When I became a priest nearly two years ago, I didn’t think much about how my interaction with the Unseen world would change. Mostly, that was because I wasn’t concentrating on the Unseen world. I knew what it was, but I didn’t stick my nose in it much. This had become the norm for me, after years of slowly abandoning a practice of what many would call “good spiritual hygiene”: regular grounding, centering, and psychic shielding. At the outset of my investigation into Kemetic Orthodoxy, I decided to abandon such things. There was no mention of psychic shielding in antiquity, so how could it possibly be useful to me?
Fast forward to this fall. I am pushed to take a few steps back from my work with the gods due to family illness and personal reasons. I don’t feel any different, save for feeling guilty that I can’t uphold my duties. I slowly spend less and less time on anything spiritual, doing only the bare minimum needed to get my work done – until one day in February, when I walked into a local woo-shop and found myself informed that I needed to work on grounding and shielding myself. Well.
Following that, I found myself moving back in a direction of spiritual hygiene. I started to practice regular grounding. I kept a check on my Unseen self. I made my way to my shrine more often, doing more and more work with the gods (though not without potholes and pitfalls!) – until this month, when I finally made my way back to full time work.

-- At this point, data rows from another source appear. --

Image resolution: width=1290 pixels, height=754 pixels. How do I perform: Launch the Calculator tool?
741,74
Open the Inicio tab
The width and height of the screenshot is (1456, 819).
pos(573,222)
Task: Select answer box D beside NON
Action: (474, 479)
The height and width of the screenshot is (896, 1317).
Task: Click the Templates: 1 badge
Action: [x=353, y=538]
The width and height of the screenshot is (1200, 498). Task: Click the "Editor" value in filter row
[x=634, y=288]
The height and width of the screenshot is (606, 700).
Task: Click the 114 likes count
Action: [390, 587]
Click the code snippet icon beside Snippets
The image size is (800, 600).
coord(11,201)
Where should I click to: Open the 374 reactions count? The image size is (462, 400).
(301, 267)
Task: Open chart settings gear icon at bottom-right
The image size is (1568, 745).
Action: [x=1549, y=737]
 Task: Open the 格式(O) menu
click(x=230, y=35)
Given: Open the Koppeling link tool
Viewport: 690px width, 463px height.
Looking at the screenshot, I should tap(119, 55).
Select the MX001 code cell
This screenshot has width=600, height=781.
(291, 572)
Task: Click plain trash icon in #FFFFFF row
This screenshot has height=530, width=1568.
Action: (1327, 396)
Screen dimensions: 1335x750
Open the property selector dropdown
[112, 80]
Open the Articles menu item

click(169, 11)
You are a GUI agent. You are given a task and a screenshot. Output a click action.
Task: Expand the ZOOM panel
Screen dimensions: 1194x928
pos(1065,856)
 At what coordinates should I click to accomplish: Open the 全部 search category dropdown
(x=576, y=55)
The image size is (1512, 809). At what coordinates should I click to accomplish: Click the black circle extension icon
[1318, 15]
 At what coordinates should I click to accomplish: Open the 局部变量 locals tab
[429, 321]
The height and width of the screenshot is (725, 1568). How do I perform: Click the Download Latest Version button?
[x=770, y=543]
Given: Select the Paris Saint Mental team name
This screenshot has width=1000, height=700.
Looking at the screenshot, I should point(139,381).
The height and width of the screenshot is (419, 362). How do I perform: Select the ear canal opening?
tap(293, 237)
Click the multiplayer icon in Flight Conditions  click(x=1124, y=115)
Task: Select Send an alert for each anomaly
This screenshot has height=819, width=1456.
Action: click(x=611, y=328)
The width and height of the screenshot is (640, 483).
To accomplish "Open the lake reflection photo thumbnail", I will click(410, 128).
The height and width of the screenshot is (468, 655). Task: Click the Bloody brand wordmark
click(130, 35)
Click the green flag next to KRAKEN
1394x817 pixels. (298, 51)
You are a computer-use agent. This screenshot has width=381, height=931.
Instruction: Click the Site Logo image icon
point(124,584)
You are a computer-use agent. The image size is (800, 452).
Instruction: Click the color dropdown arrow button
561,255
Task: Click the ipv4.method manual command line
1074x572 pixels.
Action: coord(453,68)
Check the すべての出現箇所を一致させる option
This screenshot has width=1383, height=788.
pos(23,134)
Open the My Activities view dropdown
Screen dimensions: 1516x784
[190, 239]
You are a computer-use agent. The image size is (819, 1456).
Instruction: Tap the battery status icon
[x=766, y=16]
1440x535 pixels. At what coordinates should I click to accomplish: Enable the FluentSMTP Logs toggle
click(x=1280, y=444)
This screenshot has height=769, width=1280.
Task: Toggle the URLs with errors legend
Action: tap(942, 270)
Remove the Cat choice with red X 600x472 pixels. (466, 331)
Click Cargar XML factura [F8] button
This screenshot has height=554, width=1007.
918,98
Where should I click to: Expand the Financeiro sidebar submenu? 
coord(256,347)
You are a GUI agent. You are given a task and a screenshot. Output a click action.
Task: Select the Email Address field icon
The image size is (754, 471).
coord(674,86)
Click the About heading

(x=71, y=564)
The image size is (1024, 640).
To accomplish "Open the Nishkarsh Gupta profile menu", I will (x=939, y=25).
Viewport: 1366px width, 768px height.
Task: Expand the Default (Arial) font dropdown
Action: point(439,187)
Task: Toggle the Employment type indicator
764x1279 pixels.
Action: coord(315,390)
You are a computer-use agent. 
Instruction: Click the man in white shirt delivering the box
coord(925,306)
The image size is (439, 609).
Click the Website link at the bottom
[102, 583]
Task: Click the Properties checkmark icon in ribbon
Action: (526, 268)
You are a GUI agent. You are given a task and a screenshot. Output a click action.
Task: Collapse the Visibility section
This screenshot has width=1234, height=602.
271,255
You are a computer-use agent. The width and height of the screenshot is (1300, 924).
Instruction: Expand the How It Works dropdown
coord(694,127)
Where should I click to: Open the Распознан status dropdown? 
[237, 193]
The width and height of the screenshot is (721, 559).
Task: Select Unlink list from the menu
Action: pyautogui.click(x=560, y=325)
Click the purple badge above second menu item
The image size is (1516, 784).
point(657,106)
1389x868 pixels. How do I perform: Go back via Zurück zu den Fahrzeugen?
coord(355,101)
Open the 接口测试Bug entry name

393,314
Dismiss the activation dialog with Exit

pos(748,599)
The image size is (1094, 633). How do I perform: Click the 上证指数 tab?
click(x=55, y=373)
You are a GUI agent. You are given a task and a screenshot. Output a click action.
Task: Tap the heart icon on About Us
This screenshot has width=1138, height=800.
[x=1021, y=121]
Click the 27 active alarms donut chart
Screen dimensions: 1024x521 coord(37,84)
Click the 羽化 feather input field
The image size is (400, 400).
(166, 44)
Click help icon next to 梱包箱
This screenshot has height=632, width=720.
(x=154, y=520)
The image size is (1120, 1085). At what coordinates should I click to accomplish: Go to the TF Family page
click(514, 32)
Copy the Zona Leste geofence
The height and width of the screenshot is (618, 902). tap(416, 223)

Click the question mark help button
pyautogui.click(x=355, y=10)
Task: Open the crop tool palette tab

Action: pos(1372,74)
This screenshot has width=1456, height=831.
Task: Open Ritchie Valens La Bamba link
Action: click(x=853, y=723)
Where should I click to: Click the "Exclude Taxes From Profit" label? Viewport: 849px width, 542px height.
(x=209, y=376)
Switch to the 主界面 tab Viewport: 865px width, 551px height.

As I stepped back up to the plate, I found myself amazed at how vivid all of my experiences in shrine felt all of a sudden. Suddenly, I could feel the energy of the rituals I perform pouring over the shrine; I could feel the purifications and the reversion of offerings. In a way it was like watching my actions burst into a life of their own.
I don’t know why it feels so different this time around. I have two suspicions: one, that I came to the priesthood already making regular worship of the gods, and therefore was already acclimated to being in the Divine presence; two, that I have combined my worship practices with exercises that will naturally heighten my perception of things Unseen, and therefore make me more acutely aware of the goings on. Or alternatively: both.
All of this has certainly drawn my attention to just how far I have climbed from the depths of existential angst that I tumbled into in November 2010. I can see the Gods. I can feel Their presences. I know They live, They are a part of my life, and I honor Them. I pray that all of you may know Them as deeply and as fully as you seek.